Task to carry out
The answer must consist of every line below that holds the word "agent".

########################################

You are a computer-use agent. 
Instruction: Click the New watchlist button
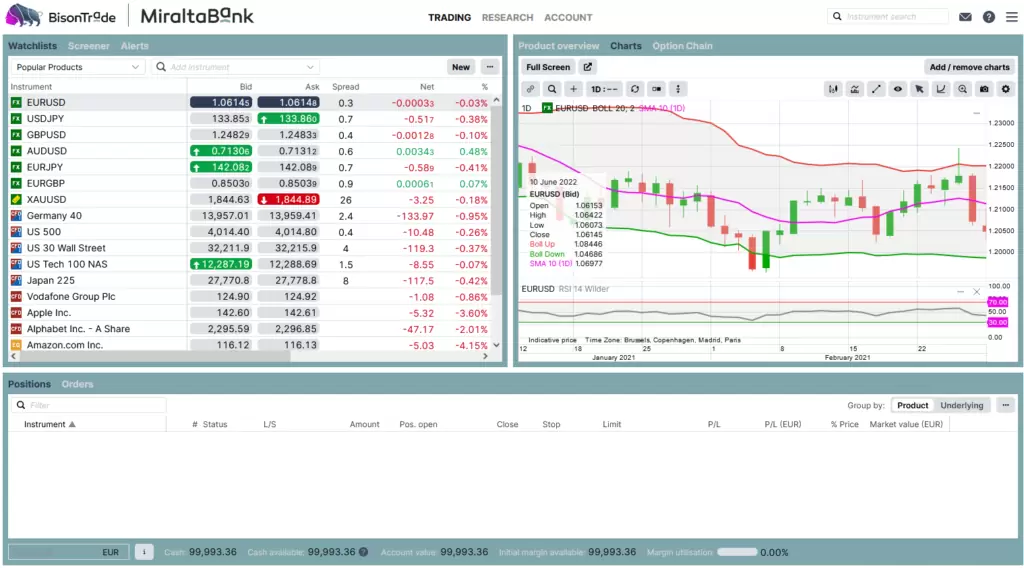click(460, 67)
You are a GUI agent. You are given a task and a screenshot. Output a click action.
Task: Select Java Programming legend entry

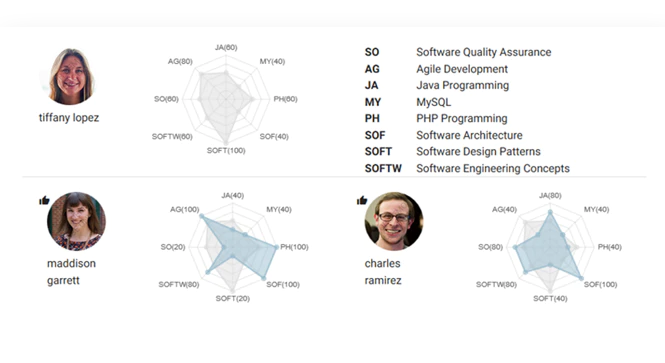point(437,85)
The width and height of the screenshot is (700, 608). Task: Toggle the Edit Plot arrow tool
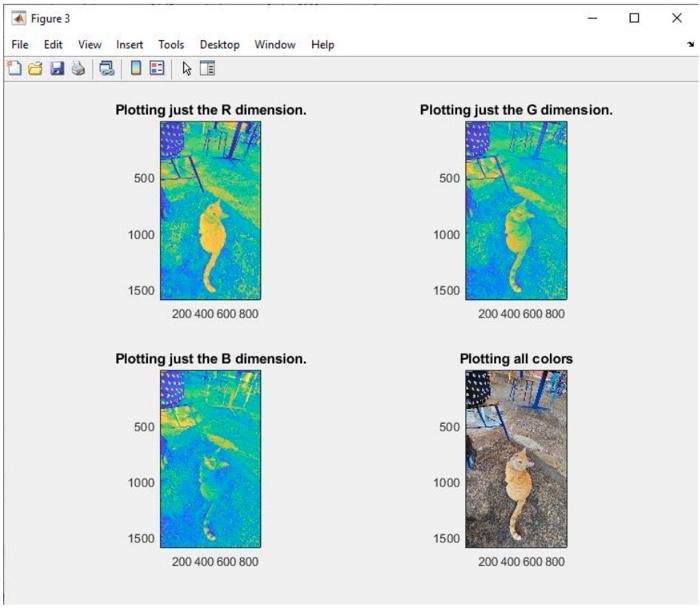186,69
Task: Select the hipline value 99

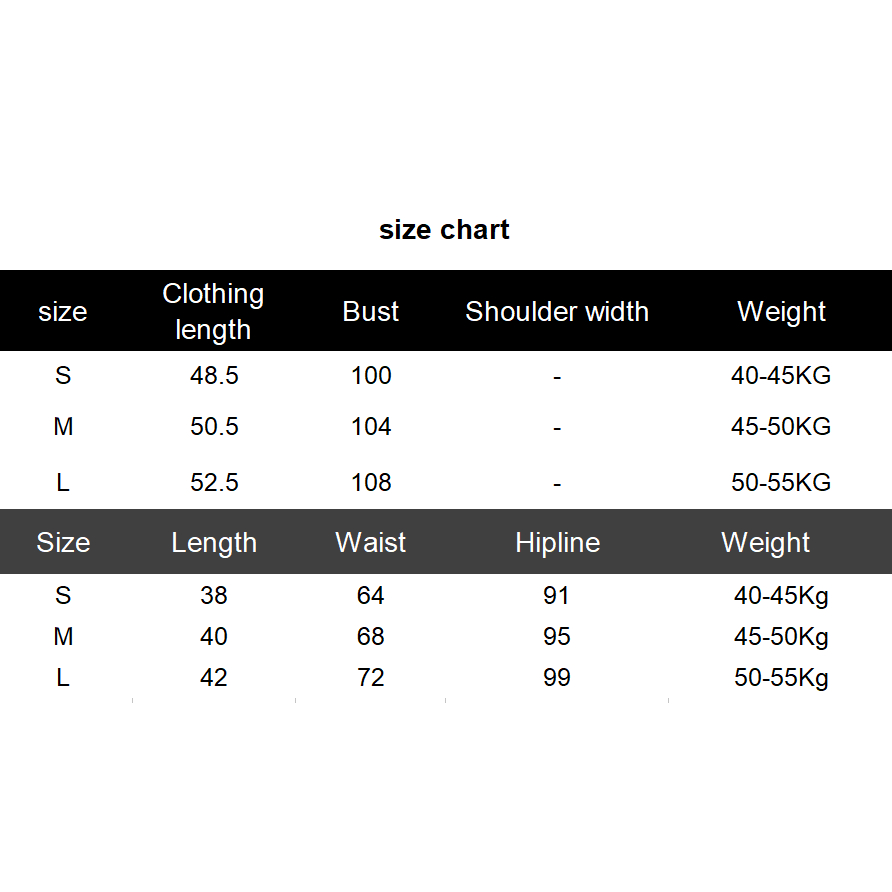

########################################

Response area
You are a computer-use agent. 
You are a GUI agent. You are given a task and a screenshot. Output a click action.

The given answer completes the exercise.